Why was the Maya site of Kiuic, in the Puuc region of the Yucatán, abandoned so quickly around A.D. 880? Archaeologists have found walls laid out with corner stones but never built; a half-finished plaza, one side stuccoed and completed, the other composed only of rough stones; and pots and grinding stones left neatly in homes.

A National Park Service excavation at L’Hermitage plantation near Frederick, Maryland, has found remnants of two cabins that housed enslaved workers.

Residents of Cheadle, England, have been invited to watch The Greater Manchester Archaeological Unit excavate the remains of Cheadle Hall, an 18th-century building on Cheadle Green, in September.

There are many reports online about the excavation of a Roman industrial estate, perhaps used by the Ninth Hispanic legion, in North Yorkshire. Now, study has revealed fibers in the rust on a nail from a Roman sandal found at the site, apparently confirming suspicions that Romans wore socks with their sandals. Earlier evidence for this came in the text of a letter found at Vindolanda, a fort on Hadrian’s Wall, itemizing contents of a “care” package sent to someone on the front, including underpants, socks, and sandals.

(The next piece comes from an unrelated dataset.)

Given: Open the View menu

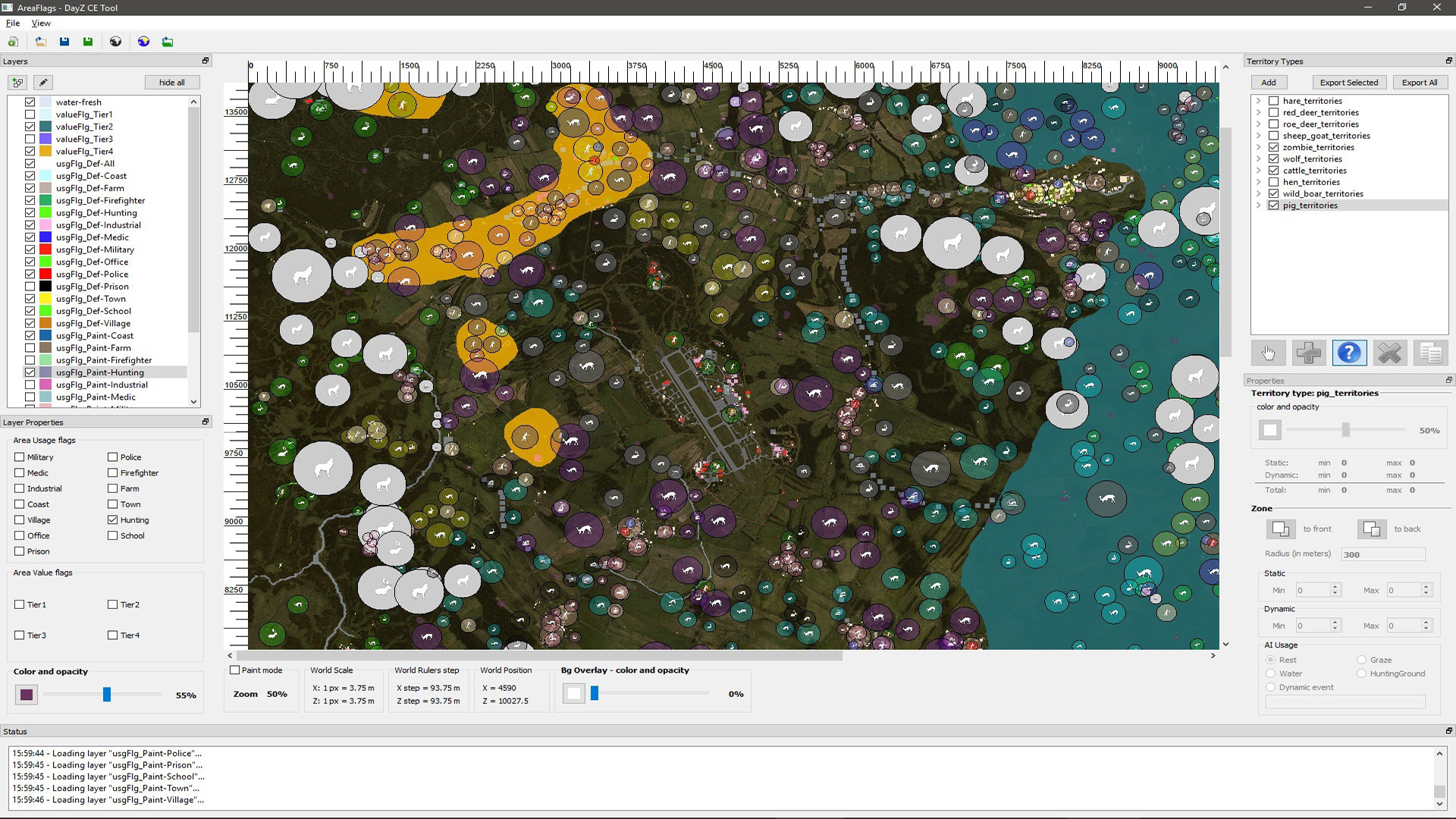Looking at the screenshot, I should click(39, 23).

Preliminary study of human remains found at a dig at SCI-Laurel Highlands (a minimum security prison in Pennsylvania) last springs shows they represent 21 individuals. The site had been the location of a poor house in the later 1800s and then a mental hospital.

Excavators of Utah’s North Creek Shelter have identified a dietary shift from meat to mush 10,000 years ago. At that time, grinding stones appeared for the first time, evidence seeds were being ground into flour. Before mush-consumption began, the diet included duck, beaver, turkey, sheep, and deer.